From the archive: Household archaeology and the science of stuff
What do we uncover when peeling back the layers of a home?
For the second time in three years, I’ve been thinking about the layers of paint at my old house.
The mauve that covered every surface when I bought it 10 years ago, a relic of the previous owner that I spent hours trying to cover, one brushstroke at a time. The matte gray on the cabinets that I still love so much but exists now only in my photo roll and memory.
This time around, I’m at the end of a six-month, soul-searching ordeal that left me digging through someone else’s material culture — three truckloads of material culture — and led me back to this post from 2022 about the idea of household archaeology.
As I let the dust settle from this (hopefully) once-in-a-lifetime renovation, I wanted to re-share this piece that was also published as part of the 2024 summer zine, a print publication that is sent out to paid subscribers twice a year.
It’s a snapshot into the relationship that we have with stuff and the places we live.
This way of looking at this house — and the endless screws and bottlecaps and plastic toy pieces coming up from the yard, remnants of this terrible time that I know I’ll find for years to come — has helped me move through this season of restoration.
A reminder that I am not the first person to pay this much attention to these walls, that grass, those doors. And I won’t be the last.
Life is but a layered cake. Just like a house.
More soon,
Addie
Originally published July 21, 2022
It’s nearly August, and I’m still consumed by this move.
Because a move isn’t really just a move, is it? It’s a chaotic shift to our foundational that forces us to assess every single item in our homes and decide not just whether to move it, but where it should belong if we do and what should happen to it if we don’t.
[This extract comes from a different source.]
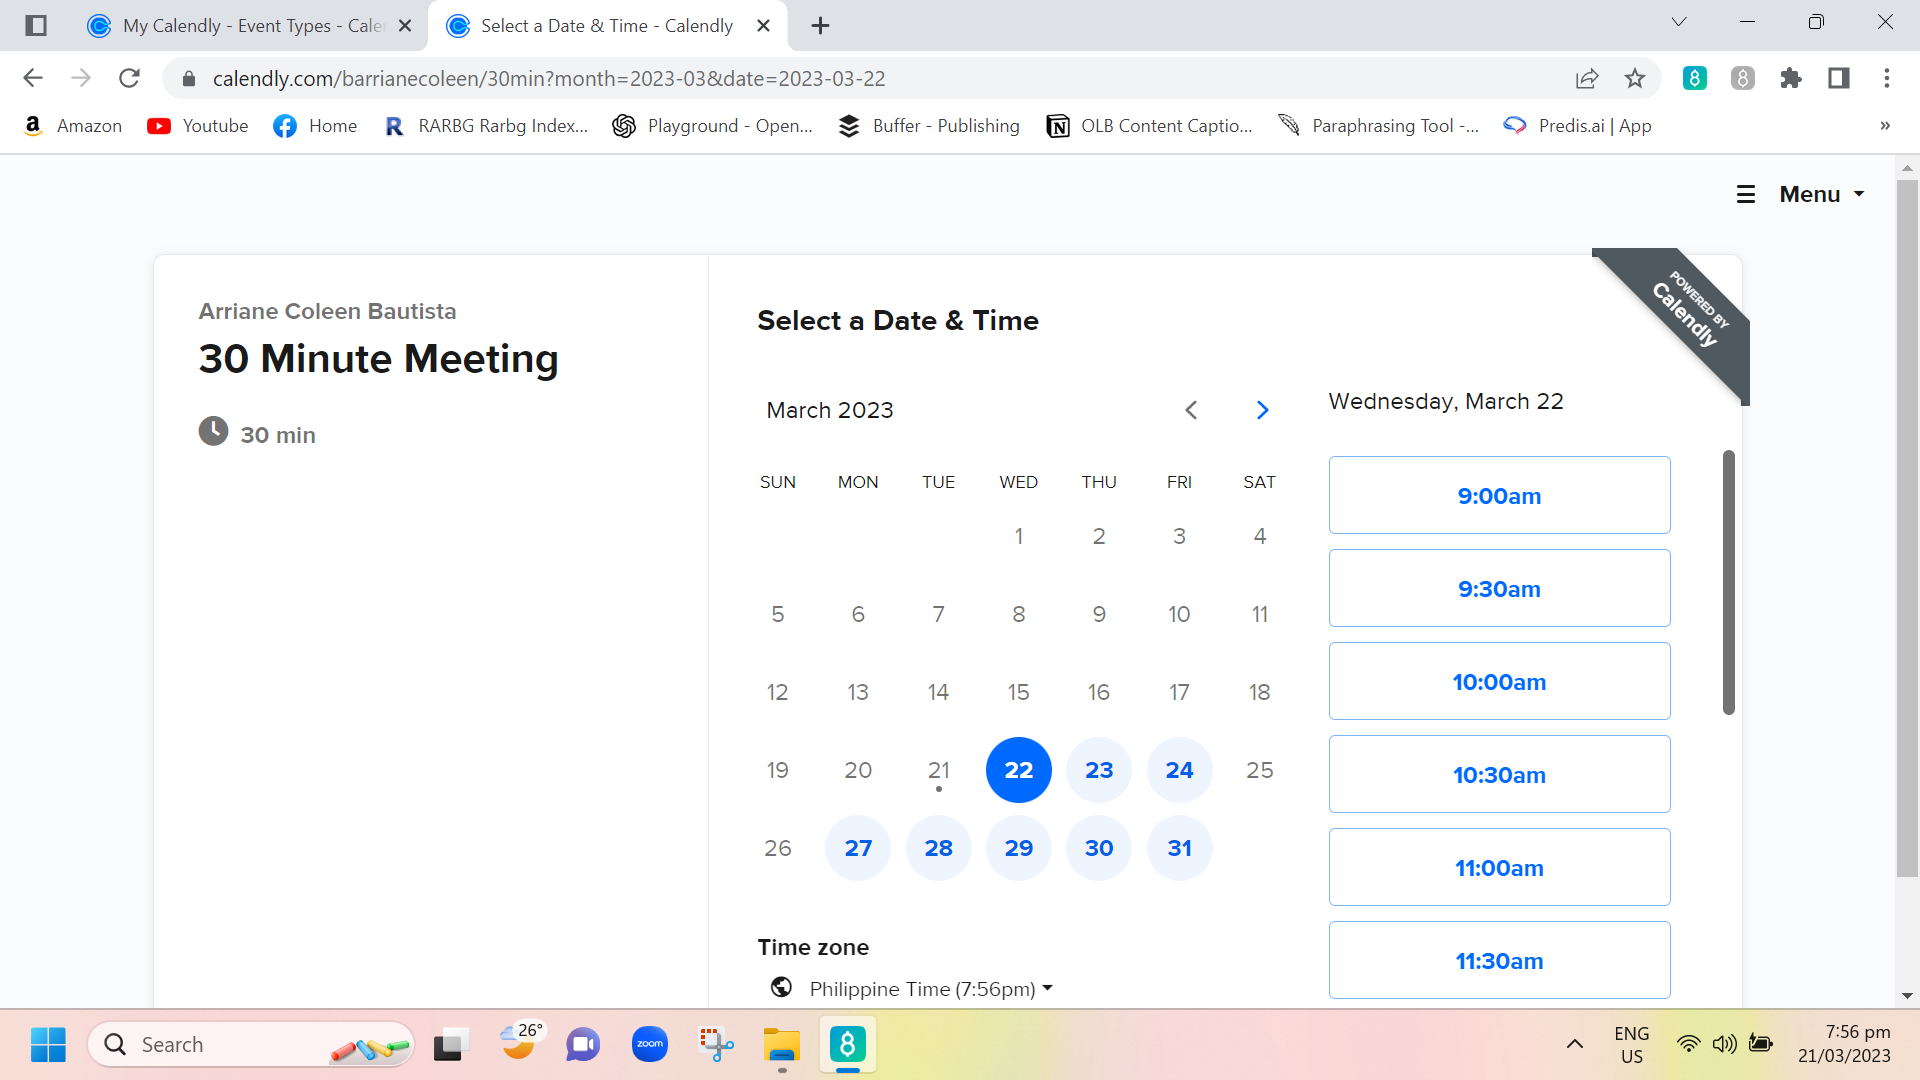
Task: Open a new browser tab
Action: pyautogui.click(x=820, y=26)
It’s been seven years since the last time I dug through my possessions and spent so much time thinking about my resources, my values and my identity.
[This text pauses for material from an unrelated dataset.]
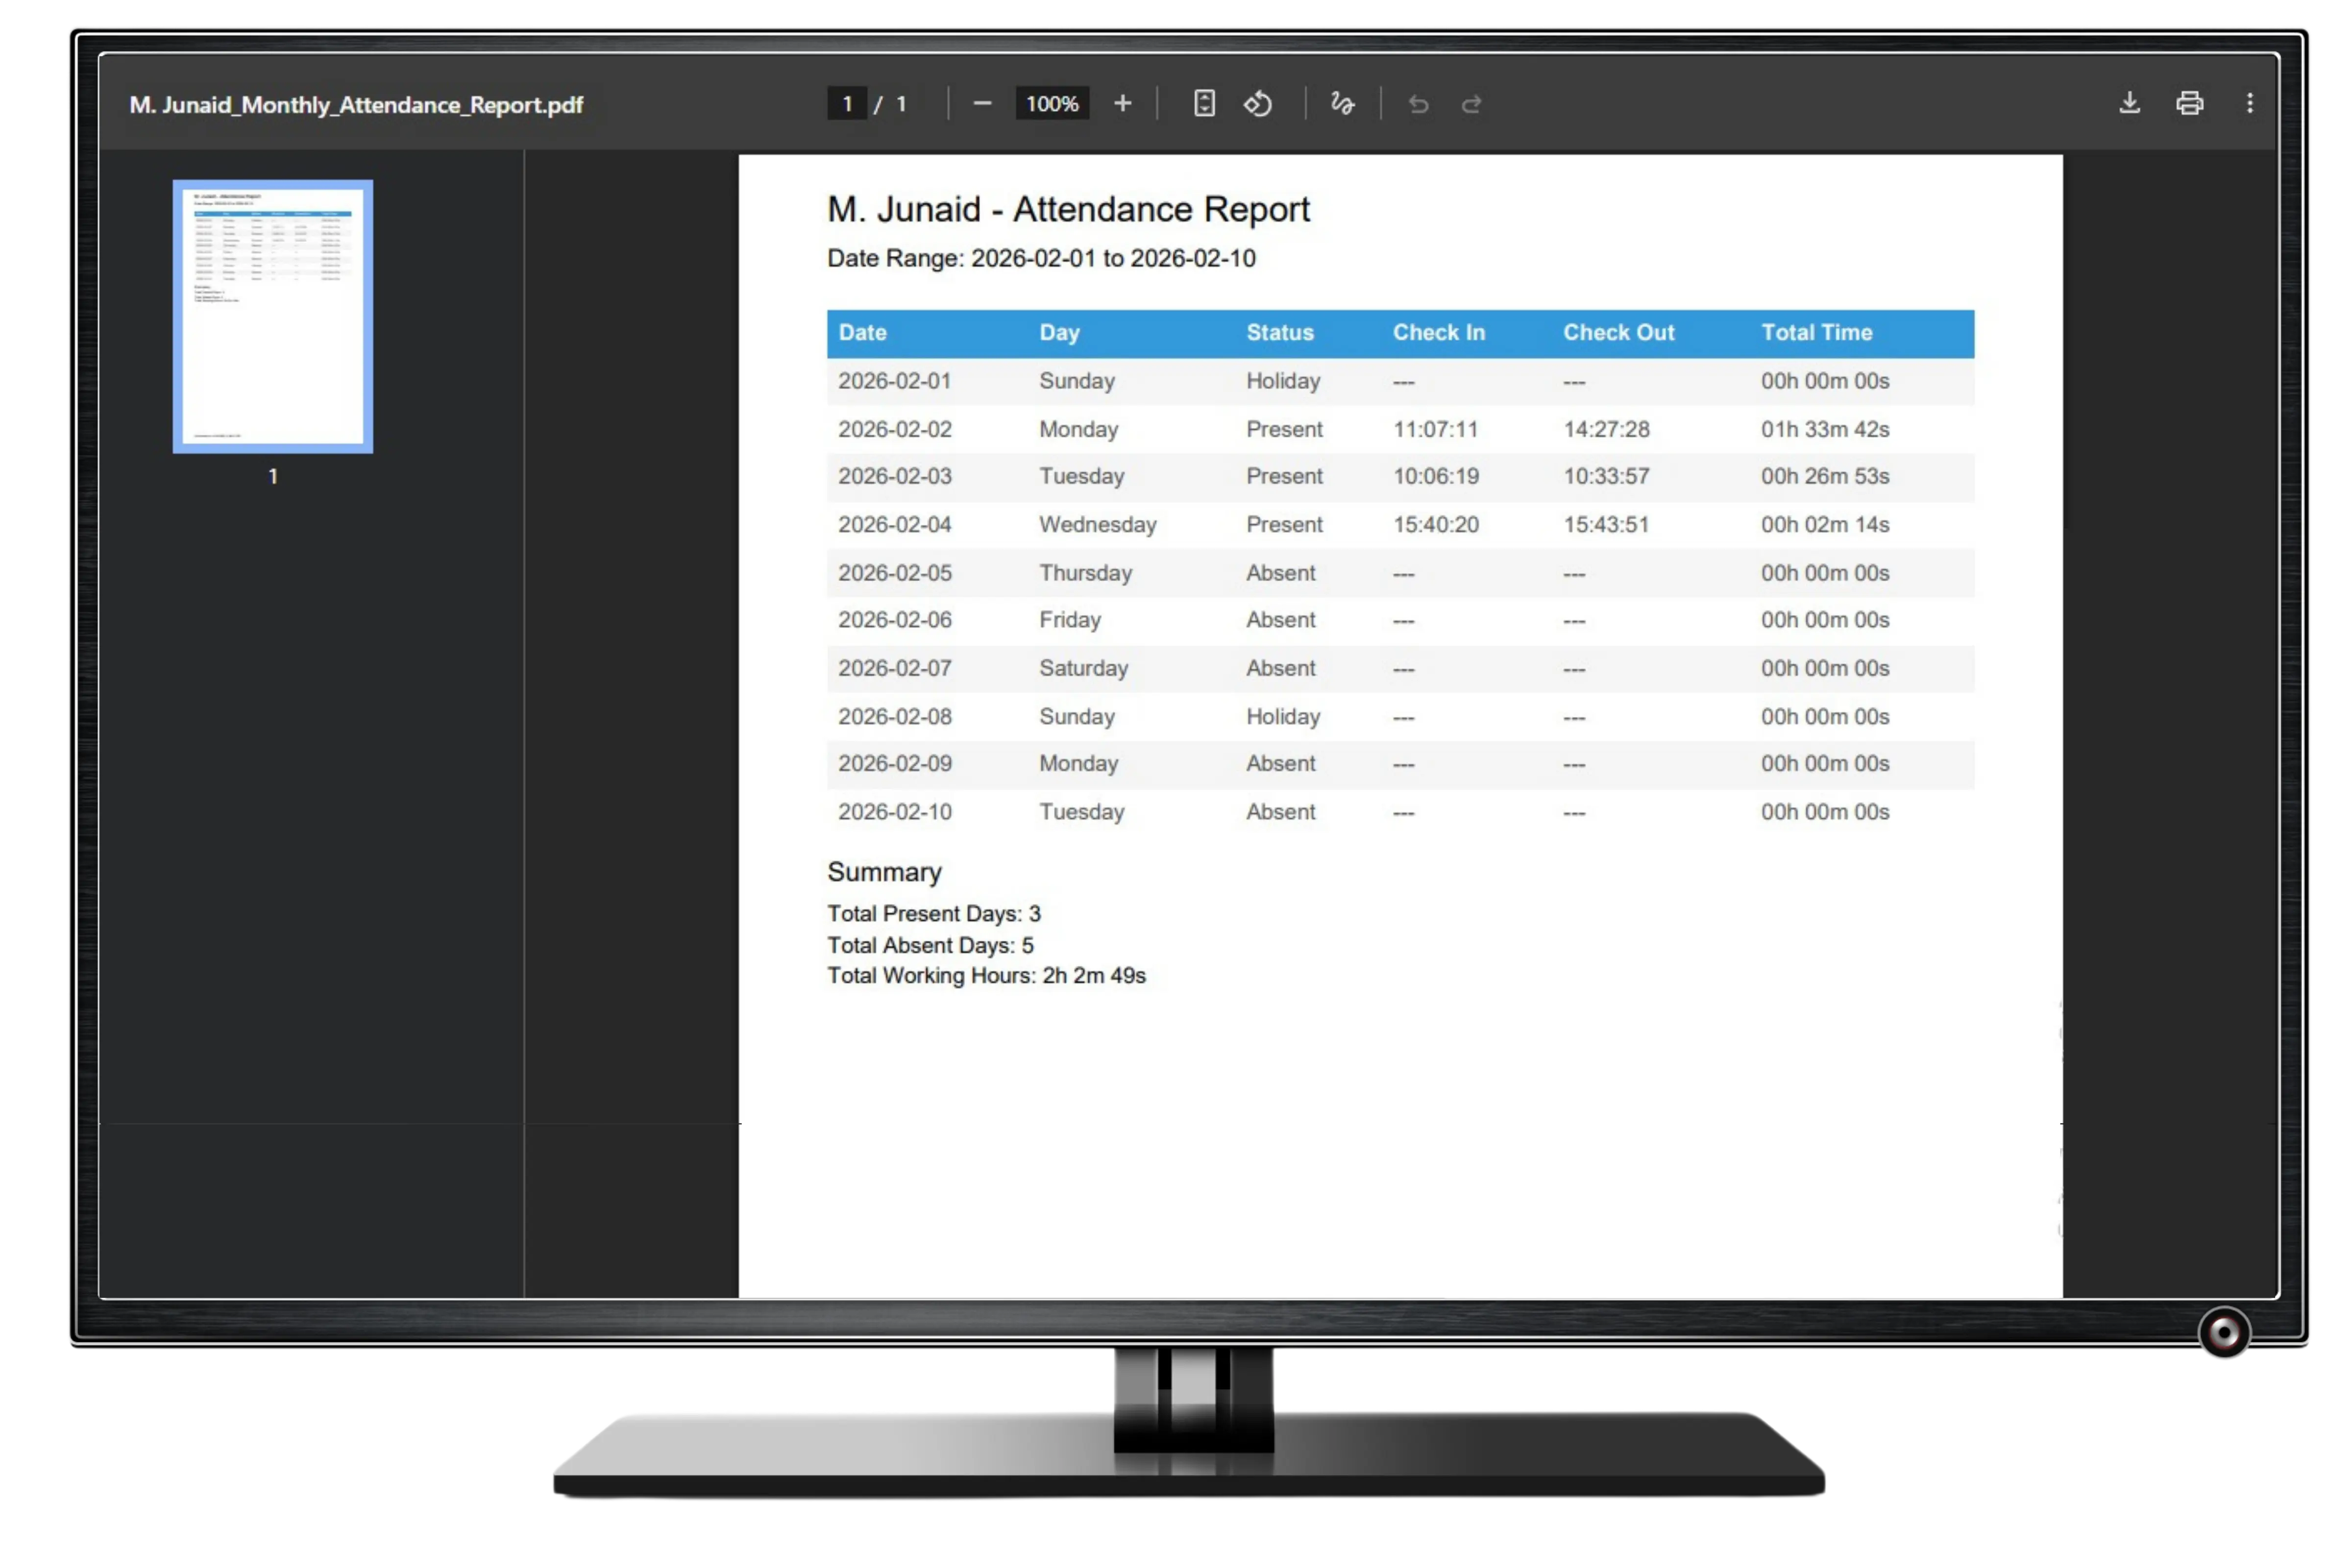The width and height of the screenshot is (2352, 1568).
Task: Print the attendance report
Action: tap(2189, 103)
This time feels different because I am different.
During my last move, I was a newly divorced parent of two elementary school-aged children with no clue that my 30s would hold the loss of a parent, a change in my spiritual outlook and a departure from my traditional journalism career.
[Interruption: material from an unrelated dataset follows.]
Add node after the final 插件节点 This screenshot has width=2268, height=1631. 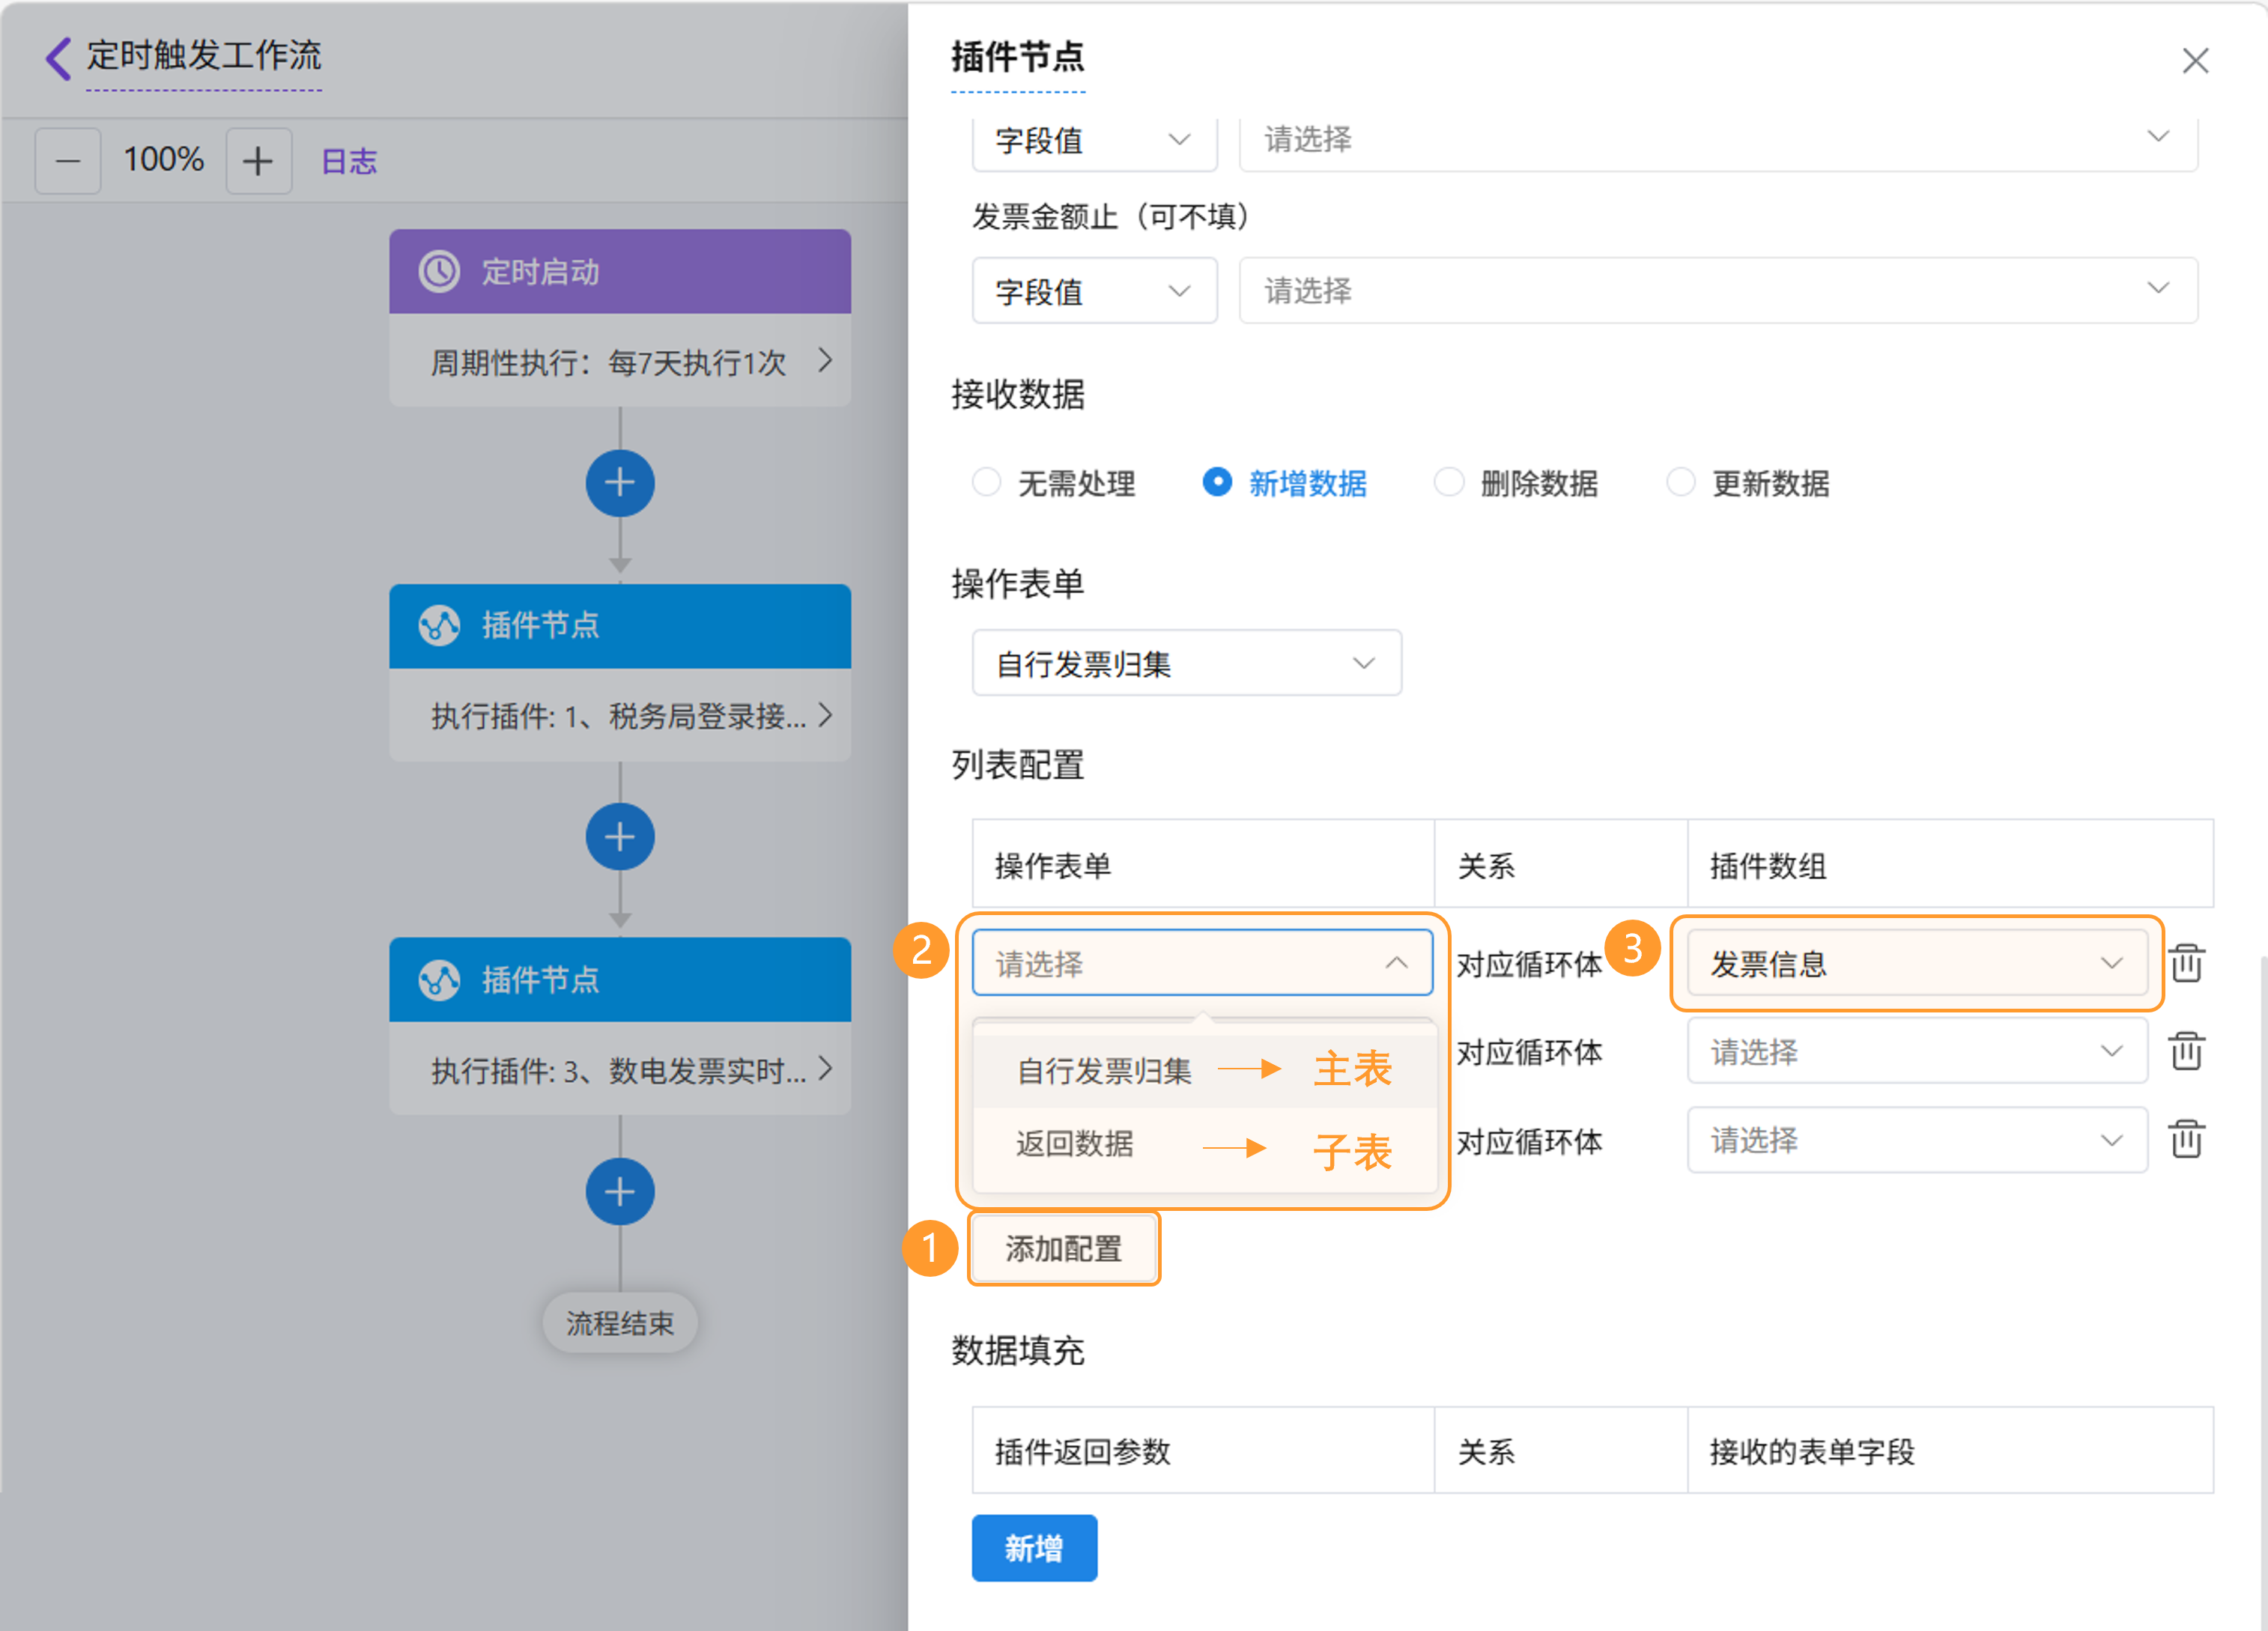(619, 1191)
Now, I’m on the cusp of a new decade, a new marriage and several new careers that feel more like a calling than a job.
And yet here I am, scraping paint off the floor, wondering when I am ever going to feel truly settled again.
Because I’ve spent so many weeks with a paintbrush in my hand instead of a keyboard, I’ve had a lot of time to think about what happens when we peel back the layers of a home.
During one of my late-night iPhone scrolling sessions, I was delighted to come across the field of household archaeology, the study of homes and how we live in them, which is a companion to material culture, which is quite literally the study of our stuff.
I’m no household archeologist, but I’m the granddaughter of a Depression Era Midwesterner Who Kept Everything. A millennial pack rat. A keepsake queen. A connoisseur of collecting.
Nostalgia is my drug of choice, and it seems as though I’m powerless to the Endowment Effect, the explanation for why we value things that we own so much more than things that we don’t.
I’m proud of myself for getting rid of quite so much of that stuff during the past two months through Buy Nothing, but there’s still so much left to sort through and unpack. If I kept such a tedious collection of my own school work and kid art, can you imagine the boxes I have containing what’s left of my own children’s childhoods?
But rather than take you on a tour of those physical objects — aka material culture — I want to show you a piece of household archaeology that I want to remember.
When I first moved into my old house, it was a shade of country pink that I never wanted to see again, so I painted every surface, thinking I could somehow start fresh.
But to get this same house ready to rent, I had to revisit all those walls and baseboards and doors, and everywhere I turned, I saw little hints of that dreadful pink. Spots that reminded me of the previous owner and the many years he lived in what had become my home.
When Frank and my Uncle Carlos pulled out the old bathroom cabinet, not only was there more pink, we found a textured wallpaper that last saw the light of day during the Carter administration.
I know that because of a classified section of the Austin American-Statesman that was buried between the cabinet and the wall.
Garage sales, real estate listings, appeals for used music instruments.
A physical analog of what we now experience almost entirely online. A snapshot of a single, unremarkable day. A piece of yellowed newspaper that either belongs in a museum or a trash can.
We think we can scrub a a house of these fingerprints of former residents, but a house doesn’t forget that easily.
But, do we want a house to forget us? Do we want our past to stay in the past?
Or are we, even as we move from one place to another, leaving a trail of breadcrumbs that leads to a special place, even if we can’t go there?